⟨

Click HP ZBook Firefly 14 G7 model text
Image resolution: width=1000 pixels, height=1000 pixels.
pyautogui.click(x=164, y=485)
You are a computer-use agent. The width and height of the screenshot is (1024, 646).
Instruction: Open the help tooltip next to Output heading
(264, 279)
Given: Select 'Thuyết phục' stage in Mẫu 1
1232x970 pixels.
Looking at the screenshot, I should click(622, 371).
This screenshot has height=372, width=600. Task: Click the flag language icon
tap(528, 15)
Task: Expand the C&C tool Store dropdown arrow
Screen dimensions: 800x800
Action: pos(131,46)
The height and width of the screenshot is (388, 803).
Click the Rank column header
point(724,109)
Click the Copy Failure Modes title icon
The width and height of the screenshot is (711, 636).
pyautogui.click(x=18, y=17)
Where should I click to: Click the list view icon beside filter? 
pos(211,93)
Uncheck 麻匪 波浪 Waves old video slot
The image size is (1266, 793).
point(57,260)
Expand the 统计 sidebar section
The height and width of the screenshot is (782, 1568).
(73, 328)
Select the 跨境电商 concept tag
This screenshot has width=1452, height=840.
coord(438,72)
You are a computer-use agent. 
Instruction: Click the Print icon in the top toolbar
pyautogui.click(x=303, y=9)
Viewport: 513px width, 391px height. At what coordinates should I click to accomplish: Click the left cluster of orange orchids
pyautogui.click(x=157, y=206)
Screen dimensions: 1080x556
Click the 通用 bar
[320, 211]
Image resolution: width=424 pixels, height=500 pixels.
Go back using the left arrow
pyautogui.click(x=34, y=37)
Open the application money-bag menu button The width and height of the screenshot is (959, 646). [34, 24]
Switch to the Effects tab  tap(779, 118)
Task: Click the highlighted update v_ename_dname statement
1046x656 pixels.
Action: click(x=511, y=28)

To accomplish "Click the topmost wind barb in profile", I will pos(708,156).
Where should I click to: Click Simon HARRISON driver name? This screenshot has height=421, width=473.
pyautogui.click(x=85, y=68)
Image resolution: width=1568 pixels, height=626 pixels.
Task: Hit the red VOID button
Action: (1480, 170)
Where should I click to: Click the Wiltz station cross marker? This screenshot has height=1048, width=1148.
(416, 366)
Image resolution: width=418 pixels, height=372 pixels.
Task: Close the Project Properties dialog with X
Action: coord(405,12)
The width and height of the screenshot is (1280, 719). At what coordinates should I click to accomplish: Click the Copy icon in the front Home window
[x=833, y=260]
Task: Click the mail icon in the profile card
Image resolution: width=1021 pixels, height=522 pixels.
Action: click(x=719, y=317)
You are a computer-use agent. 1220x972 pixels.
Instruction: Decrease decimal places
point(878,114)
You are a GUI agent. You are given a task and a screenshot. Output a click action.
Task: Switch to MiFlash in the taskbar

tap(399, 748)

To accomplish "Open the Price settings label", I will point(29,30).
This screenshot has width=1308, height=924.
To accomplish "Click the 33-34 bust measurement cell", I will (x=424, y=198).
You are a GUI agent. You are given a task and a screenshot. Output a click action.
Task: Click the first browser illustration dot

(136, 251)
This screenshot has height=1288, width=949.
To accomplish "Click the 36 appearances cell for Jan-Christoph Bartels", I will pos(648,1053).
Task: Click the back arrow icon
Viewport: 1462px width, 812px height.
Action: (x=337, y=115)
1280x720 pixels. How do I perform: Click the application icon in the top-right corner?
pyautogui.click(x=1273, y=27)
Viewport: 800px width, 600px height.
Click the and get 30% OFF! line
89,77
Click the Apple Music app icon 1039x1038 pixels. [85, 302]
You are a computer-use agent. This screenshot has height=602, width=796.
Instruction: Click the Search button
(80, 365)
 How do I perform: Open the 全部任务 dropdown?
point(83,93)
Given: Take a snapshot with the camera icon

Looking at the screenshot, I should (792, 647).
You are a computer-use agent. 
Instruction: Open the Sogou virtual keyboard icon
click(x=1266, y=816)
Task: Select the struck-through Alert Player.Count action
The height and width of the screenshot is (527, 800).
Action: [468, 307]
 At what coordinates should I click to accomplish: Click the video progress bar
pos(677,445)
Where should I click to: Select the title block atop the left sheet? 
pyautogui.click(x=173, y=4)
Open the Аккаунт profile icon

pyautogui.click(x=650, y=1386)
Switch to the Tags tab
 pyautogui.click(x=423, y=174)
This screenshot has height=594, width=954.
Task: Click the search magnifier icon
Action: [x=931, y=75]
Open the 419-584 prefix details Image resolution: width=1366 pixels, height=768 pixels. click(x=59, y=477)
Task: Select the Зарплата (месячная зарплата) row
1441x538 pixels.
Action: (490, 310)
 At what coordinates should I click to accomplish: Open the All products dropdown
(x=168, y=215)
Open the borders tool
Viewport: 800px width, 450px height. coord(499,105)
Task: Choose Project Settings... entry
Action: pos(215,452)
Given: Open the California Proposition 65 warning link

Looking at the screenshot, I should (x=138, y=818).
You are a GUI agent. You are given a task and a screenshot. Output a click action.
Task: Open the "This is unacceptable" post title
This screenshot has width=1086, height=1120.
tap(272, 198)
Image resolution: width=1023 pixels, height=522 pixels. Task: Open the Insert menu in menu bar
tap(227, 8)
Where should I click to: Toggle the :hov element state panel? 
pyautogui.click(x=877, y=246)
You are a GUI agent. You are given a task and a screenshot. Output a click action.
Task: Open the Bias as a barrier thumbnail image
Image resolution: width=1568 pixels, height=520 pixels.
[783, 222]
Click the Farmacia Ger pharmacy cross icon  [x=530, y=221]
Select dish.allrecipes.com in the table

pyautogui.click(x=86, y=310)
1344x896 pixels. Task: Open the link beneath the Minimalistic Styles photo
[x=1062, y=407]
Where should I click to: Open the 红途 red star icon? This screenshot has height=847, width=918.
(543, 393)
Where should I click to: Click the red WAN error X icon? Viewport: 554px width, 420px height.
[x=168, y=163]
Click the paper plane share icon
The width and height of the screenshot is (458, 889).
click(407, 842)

⟩

- TASK DESCRIPTION -
Lines after the one containing "Given: Select 'Thuyết phục' stage in Mẫu 1" are left out; every line from the start of the entries through that line is restated word for word.

- REPLY -
Click HP ZBook Firefly 14 G7 model text
Image resolution: width=1000 pixels, height=1000 pixels.
pyautogui.click(x=164, y=485)
You are a computer-use agent. The width and height of the screenshot is (1024, 646).
Instruction: Open the help tooltip next to Output heading
(264, 279)
Given: Select 'Thuyết phục' stage in Mẫu 1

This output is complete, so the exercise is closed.